* Begin QUOTED PASSAGE *

At the same time, China Tianrui Group Cement, which was expected to reveal its listing deal yesterday, postponed the announcement.

But while some companies were cautious, a number of smaller listings moved forward. The slimming parlour chain Perfect Shape (PRC), Beijing Jingneng Clean Energy, and China Weaving Materials launched their public offerings yesterday to raise a combined total capital of nearly HK$2.7 billion.

OTO Holdings, a local developer and health product retailer, which will start trading on the Hong Kong stock exchange today, drew a strong market reaction. Its local offering was oversubscribed 243 times and its shares were priced at HK$1.58, the high end of its range.

Sources said Haitong Securities pulled its listing plan after investors slashed their valuations for the brokerage firm when US stock markets tumbled last Thursday.

'Investors later decided the pricing was too high in comparison to its competitors,' a person directly involved in the transaction said.

Citic Securities, China's biggest broker and underwriter, dropped 10 per cent on its first trading day after setting its price at HK$13.30 in October, the lower end of its float range. Its shares fell 4.31 per cent to close at HK$13.32 yesterday, after peaking at HK$17.14 in November.

Haitong aimed at selling 1.23 billion new shares at between HK$9.38 and HK$10.58 each.

Another source close to the firm said the management feared a lower-than-expected valuation would affect its share price on the Shanghai stock market. The firm decided to postpone the listing to next year.

Its Shanghai-listed shares dropped 0.6 per cent to close at 8.26 yuan yesterday. While the market expected the firm to renew its attempt by the first quarter of next year, a third source said Haitong had no deadline and could wait until market conditions improved.

* End QUOTED PASSAGE *

--- AIM 1 ---
Answer these questions about the listings report:
(a) At what price were OTO Holdings shares set?
(b) How many new shares did Haitong aim to sell?
(c) At what price did Citic Securities shares close yesterday?
The text and the records that follow it were taken from different sources.

* Begin RECORDS FOR THE TASK *

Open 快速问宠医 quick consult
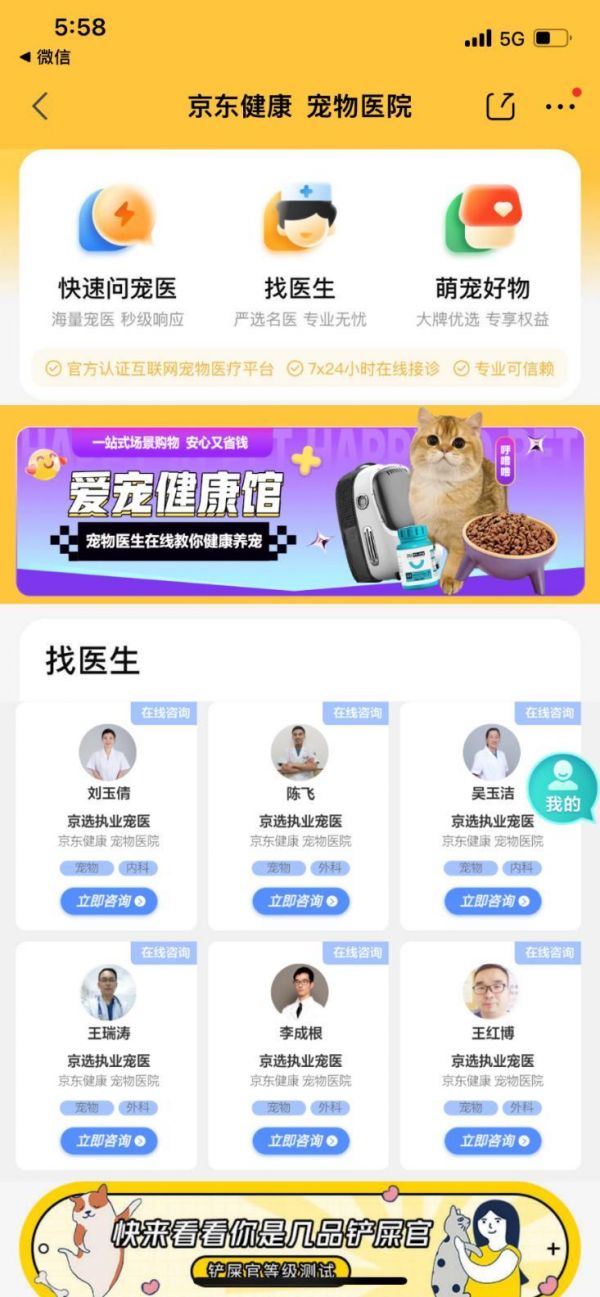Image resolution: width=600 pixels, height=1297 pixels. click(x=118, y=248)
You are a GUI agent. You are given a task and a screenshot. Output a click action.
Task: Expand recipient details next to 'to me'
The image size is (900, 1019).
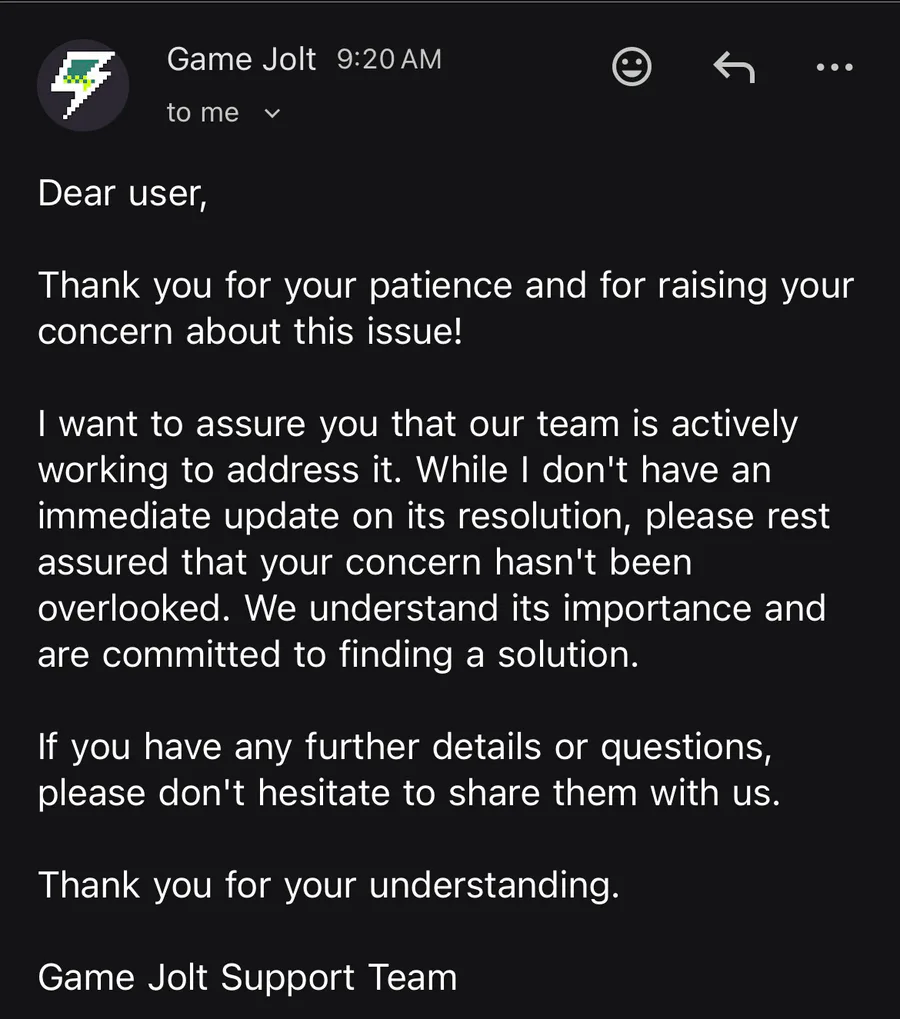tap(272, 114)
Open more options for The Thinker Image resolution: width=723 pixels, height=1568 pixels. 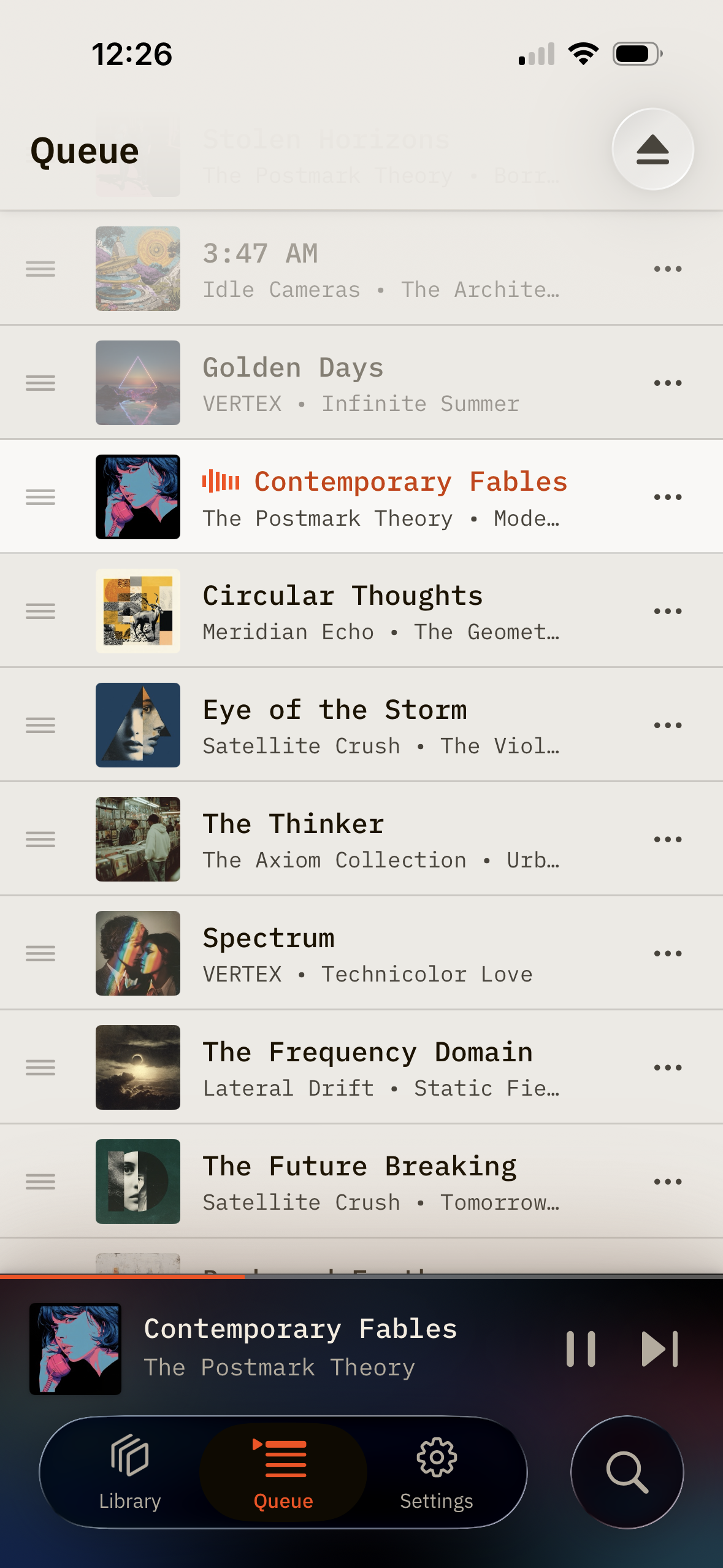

* End RECORDS FOR THE TASK *
* Begin RECORDS FOR THE TASK *

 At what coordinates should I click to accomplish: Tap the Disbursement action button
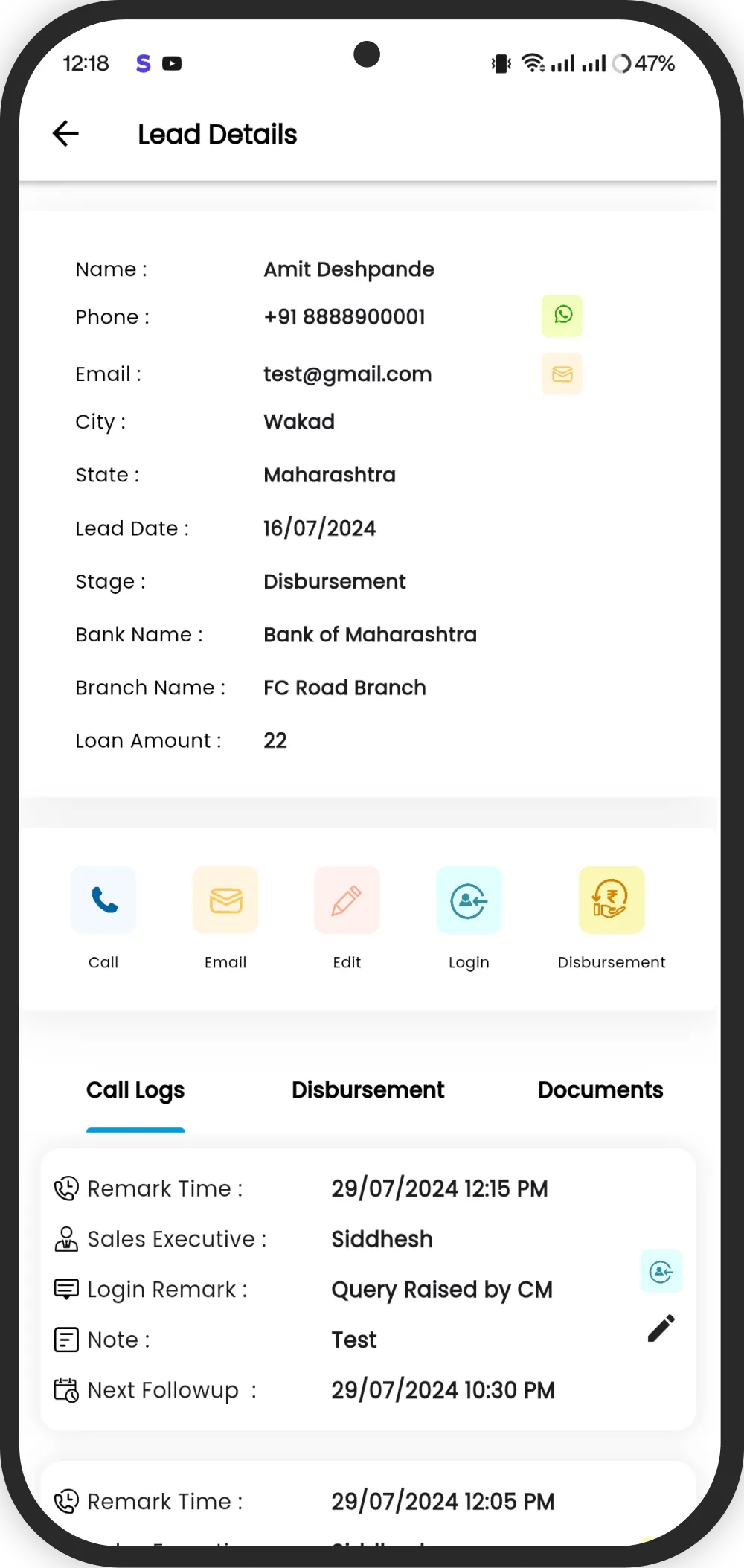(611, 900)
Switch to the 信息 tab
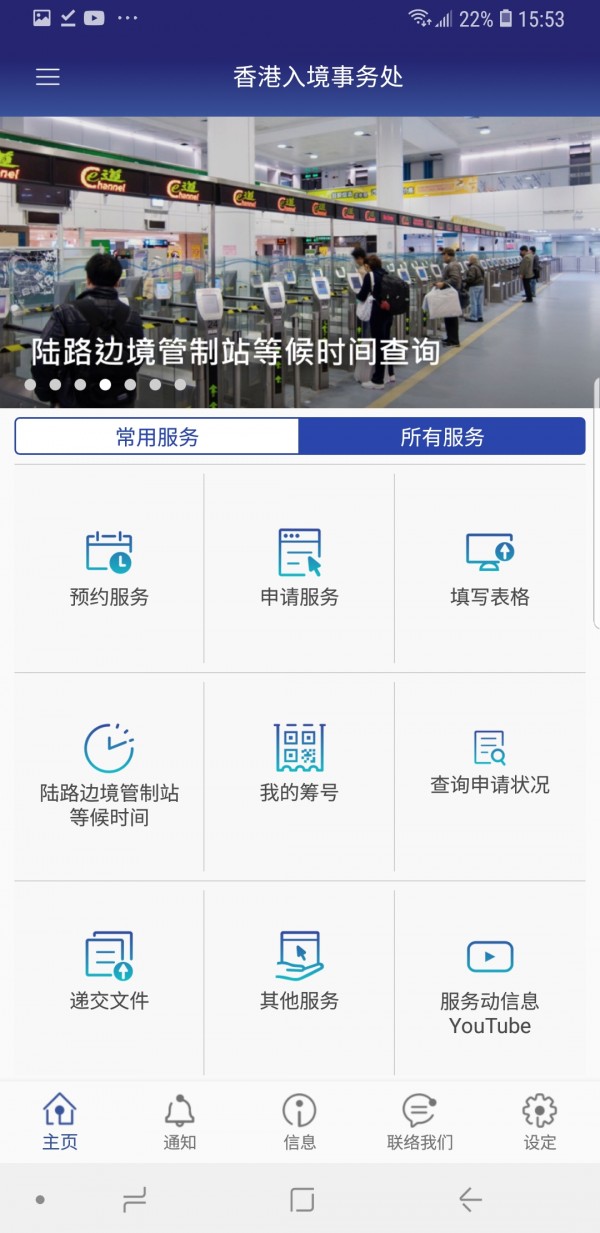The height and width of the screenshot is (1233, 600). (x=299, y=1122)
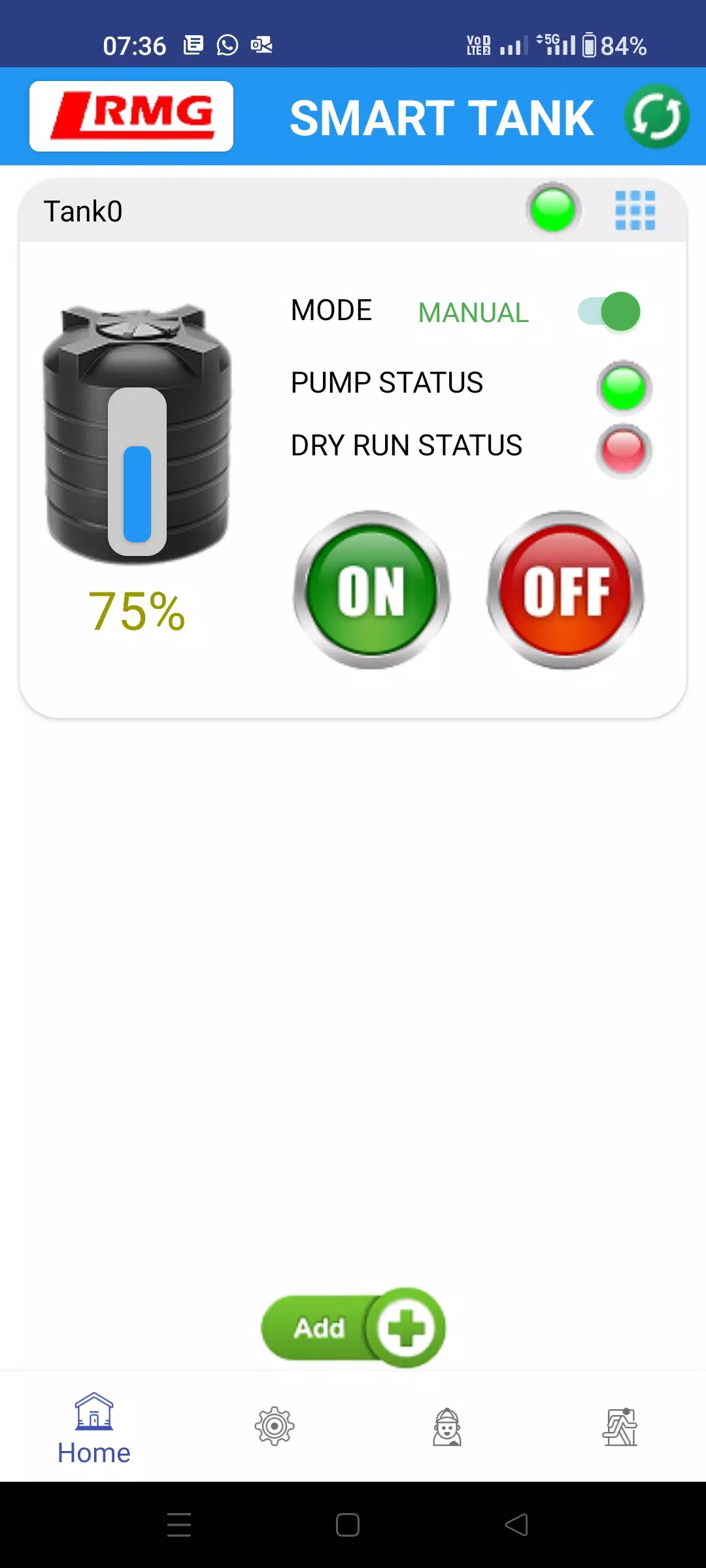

* End RECORDS FOR THE TASK *

--- AIM 2 ---
In the records, rename "screenshot" to "screen capture" in the lines from the one with "You are a GUI" up to and including the one with "Open more options", and give only those lines back with everything else unchanged. Omit the pictures.

--- COMPLETE OUTPUT 1 ---
(a) HK$1.58, the high end of its range.
(b) 1.23 billion.
(c) HK$13.32.

--- COMPLETE OUTPUT 2 ---
You are a GUI agent. You are given a task and a screen capture. Output a click action.
Task: Expand recipient details next to 'to me'
The image size is (900, 1019).
tap(272, 114)
Open more options for The Thinker Image resolution: width=723 pixels, height=1568 pixels. 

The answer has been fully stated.